# Elasticsearch

[Elasticsearch](https://www.elastic.co/elasticsearch) is a search and observability suite for unstructured data. Tenzir can send events to Elasticsearch and emulate a Elasticsearch-compatible Bulk API endpoint.

When sending data to Elasticsearch, Tenzir uses the [Bulk API](https://www.elastic.co/guide/en/elasticsearch/reference/current/docs-bulk.html) and attempts to maximally batch events for throughput, accumulating multiple events before shipping them within a single API call. You can control batching behavior with the `max_content_length` and `buffer_timeout` options.

Use `to_elasticsearch` to send events to Elasticsearch Bulk API endpoints.

For more details, see the documentation for the [`to_elasticsearch`](https://preview.docs.tenzir.com/375/reference/operators/to_elasticsearch.md) operator.
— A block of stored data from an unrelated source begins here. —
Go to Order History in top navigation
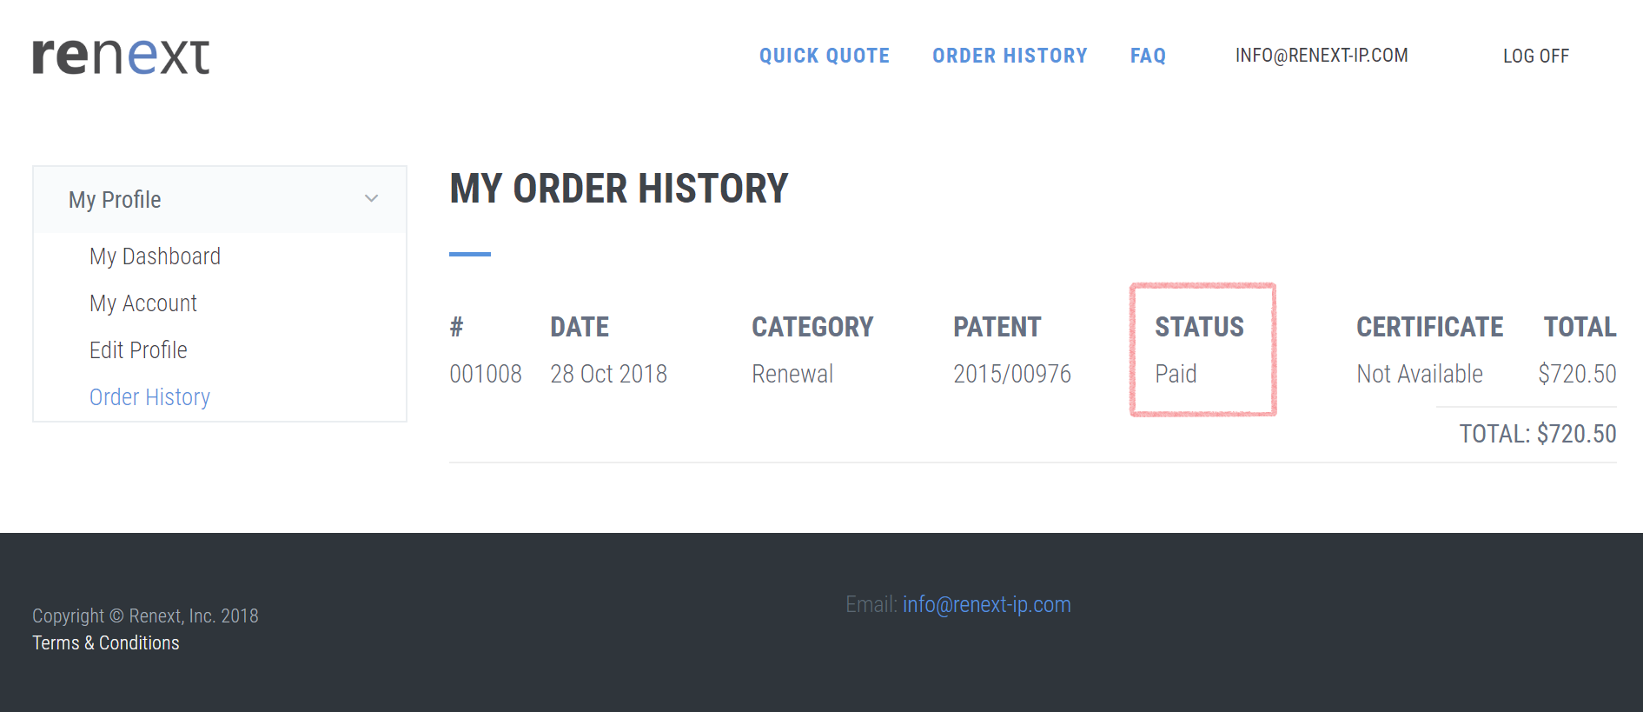Image resolution: width=1643 pixels, height=712 pixels. click(1010, 56)

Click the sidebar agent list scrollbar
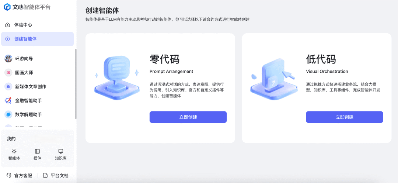click(x=76, y=84)
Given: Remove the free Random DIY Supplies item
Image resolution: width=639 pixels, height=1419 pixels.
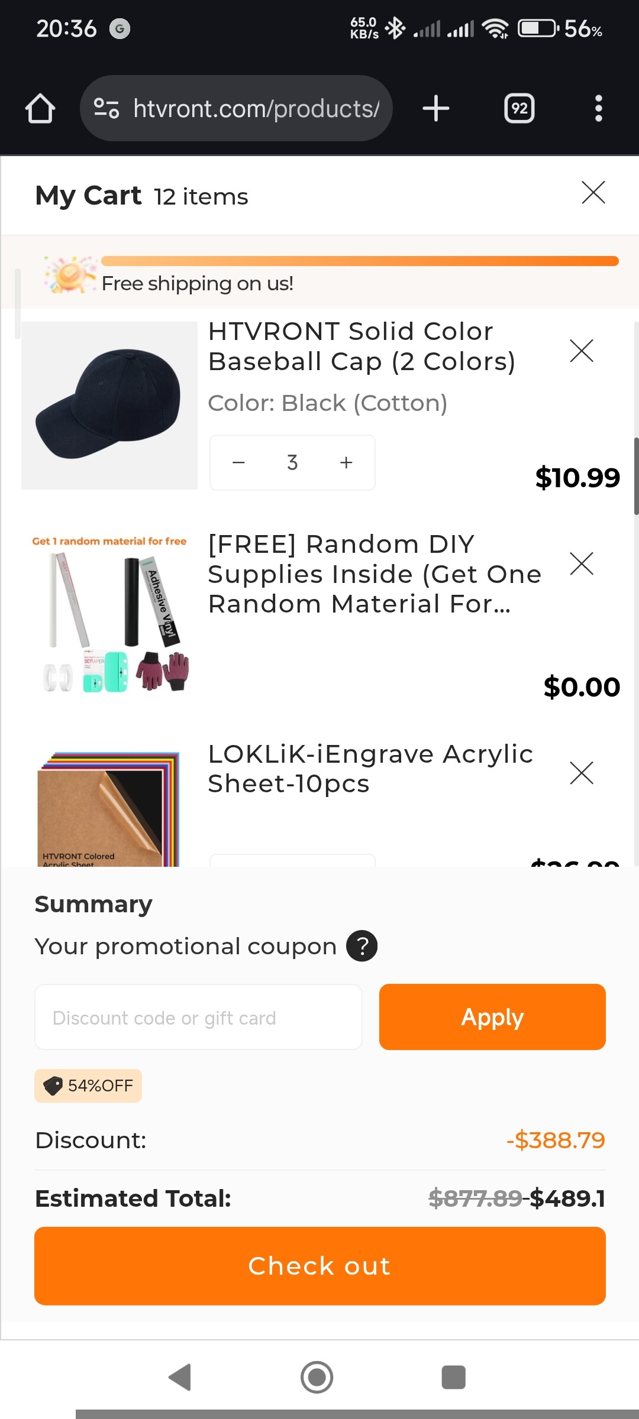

Tenzir can also present a Elasticsearch-compatible REST API via the [`accept_elasticsearch`](https://preview.docs.tenzir.com/375/reference/operators/accept_elasticsearch.md) operator.

## Examples

### Query documents from a Elasticsearch index

Use [`from_http`](https://preview.docs.tenzir.com/375/375/reference/operators/from_http.md) to query the [Search API](https://www.elastic.co/guide/en/elasticsearch/reference/current/search-search.html). The Search API supports `GET` and `POST` requests to `/{index}/_search`. When you provide a request body, `from_http` uses `post` by default.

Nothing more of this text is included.